Count the lines in the data below that contain the string "diagram". Reply with the number alone.

:: RECORDS TO PROCESS ::

● ● ●

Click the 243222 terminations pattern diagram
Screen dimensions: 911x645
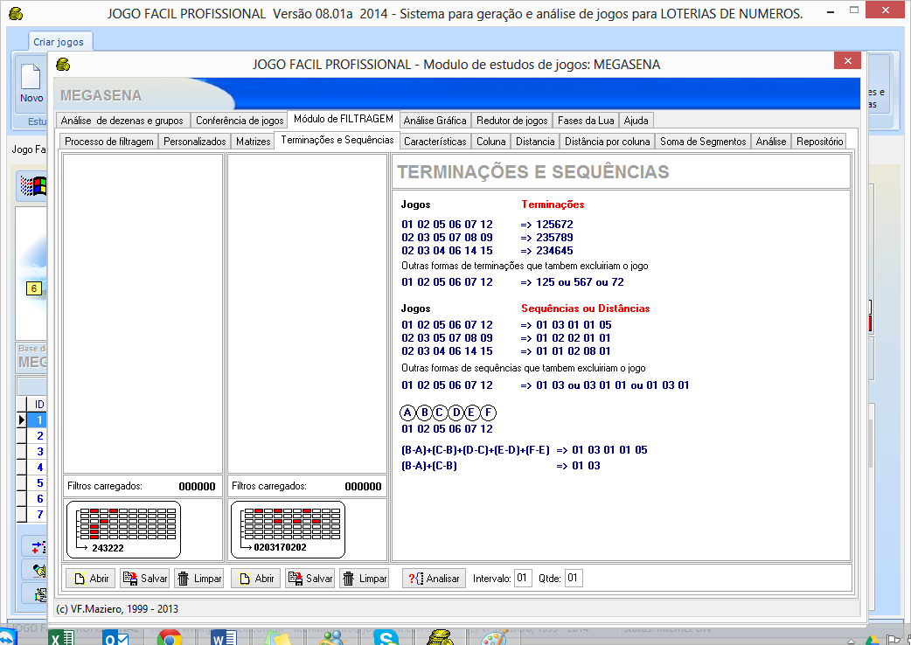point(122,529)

● ● ●

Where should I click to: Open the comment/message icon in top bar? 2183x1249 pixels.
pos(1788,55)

● ● ●

:: SOLUTION BELOW ::
1